_ABOUT THIS TASK_. Below are some entries. Return exactly the lines from the one with "Click the field boundary map thumbnail" through the final line, leaving out any pictures.

_INFORMATION_.
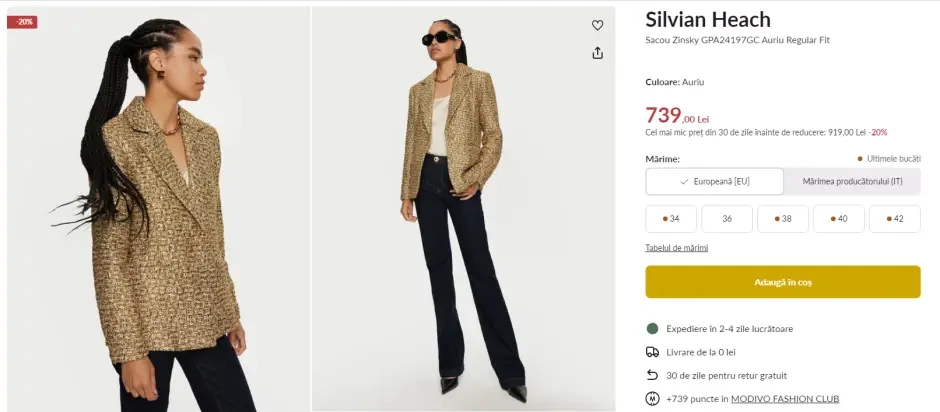Screen dimensions: 940x412
Task: Open the close-up blazer photo
Action: pyautogui.click(x=157, y=208)
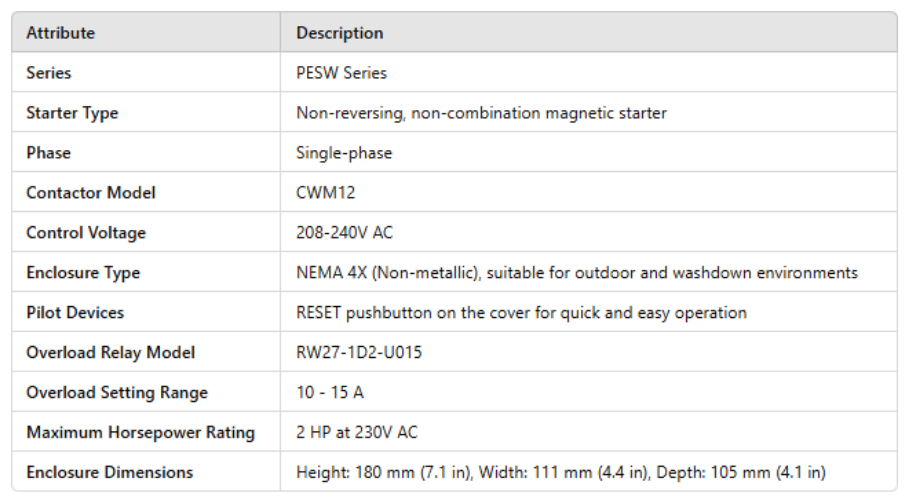Click the enclosure height, width, depth text

(x=561, y=472)
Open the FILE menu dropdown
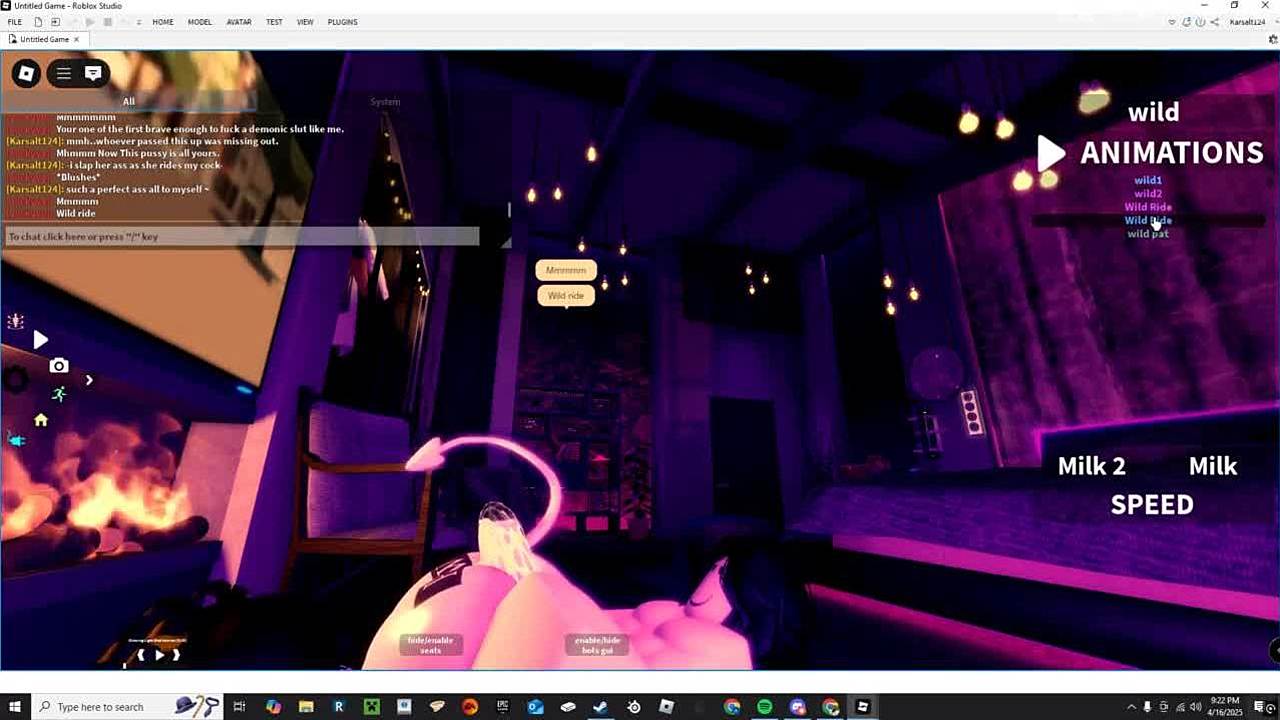The width and height of the screenshot is (1280, 720). (x=15, y=22)
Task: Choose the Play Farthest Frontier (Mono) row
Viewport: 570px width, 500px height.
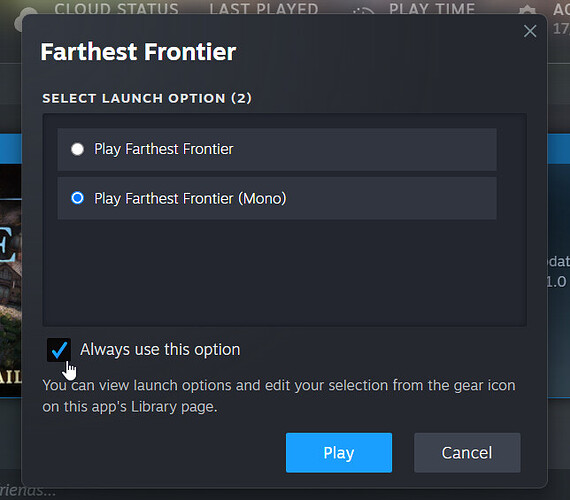Action: point(277,198)
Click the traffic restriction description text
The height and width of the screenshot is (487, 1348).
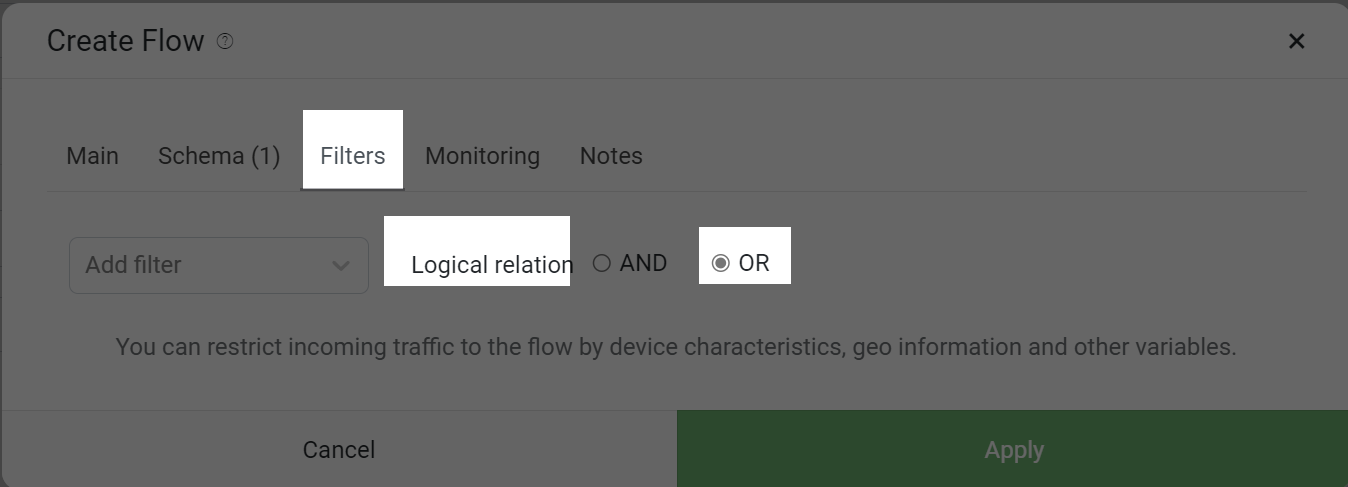click(x=676, y=348)
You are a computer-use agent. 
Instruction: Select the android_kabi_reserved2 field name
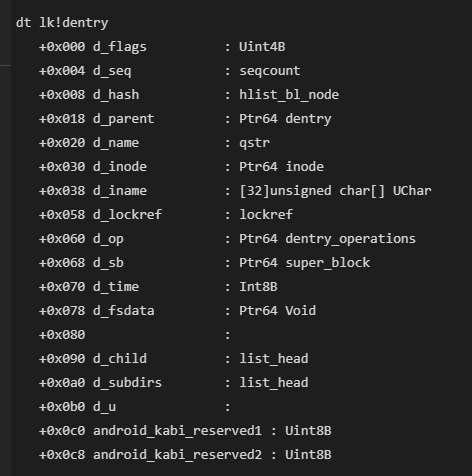click(177, 455)
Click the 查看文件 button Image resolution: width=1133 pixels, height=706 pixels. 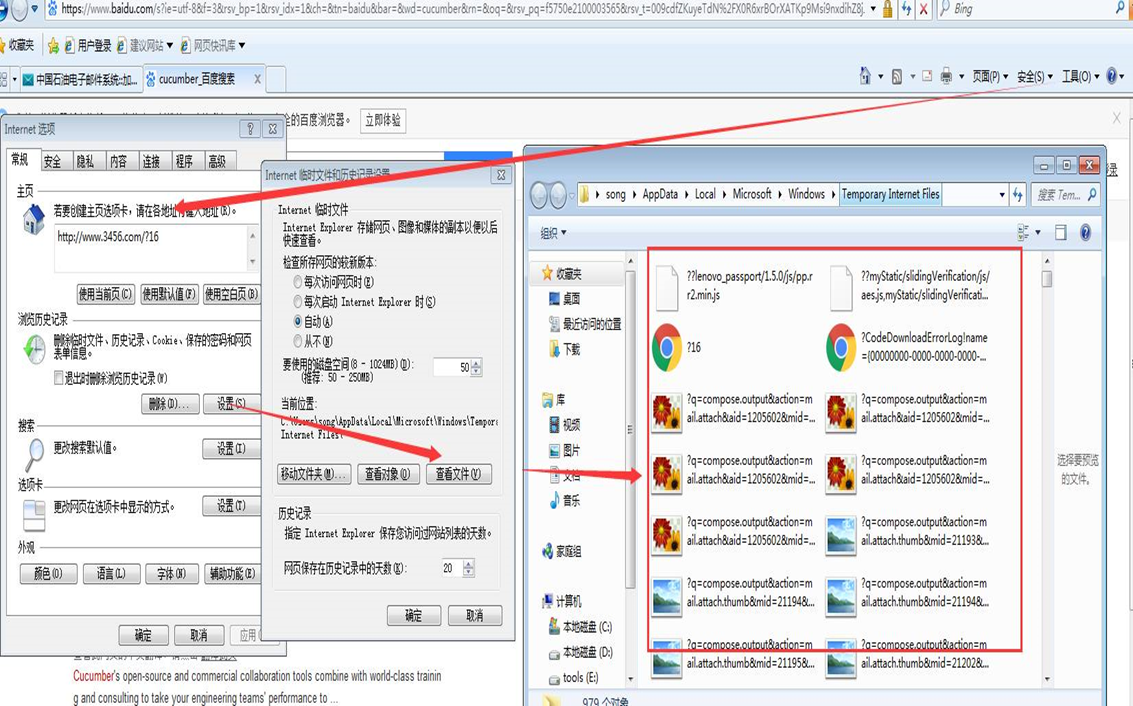(x=458, y=474)
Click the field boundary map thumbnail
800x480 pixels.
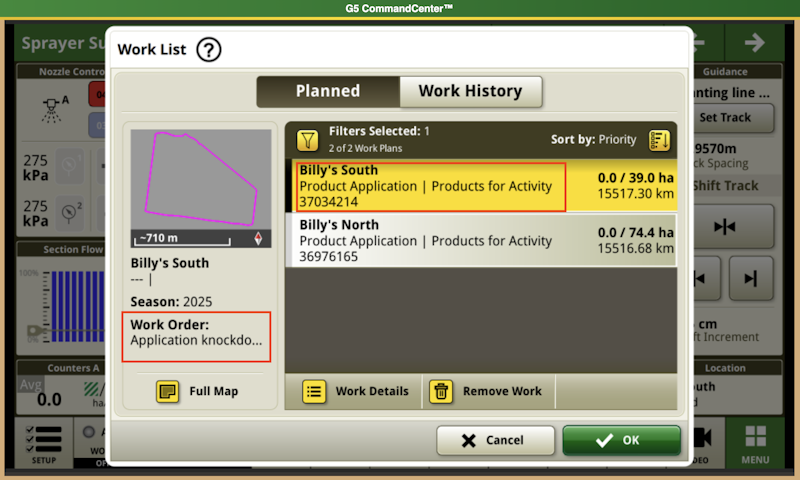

_ANSWER BOX_.
Click the field boundary map thumbnail
800x480 pixels.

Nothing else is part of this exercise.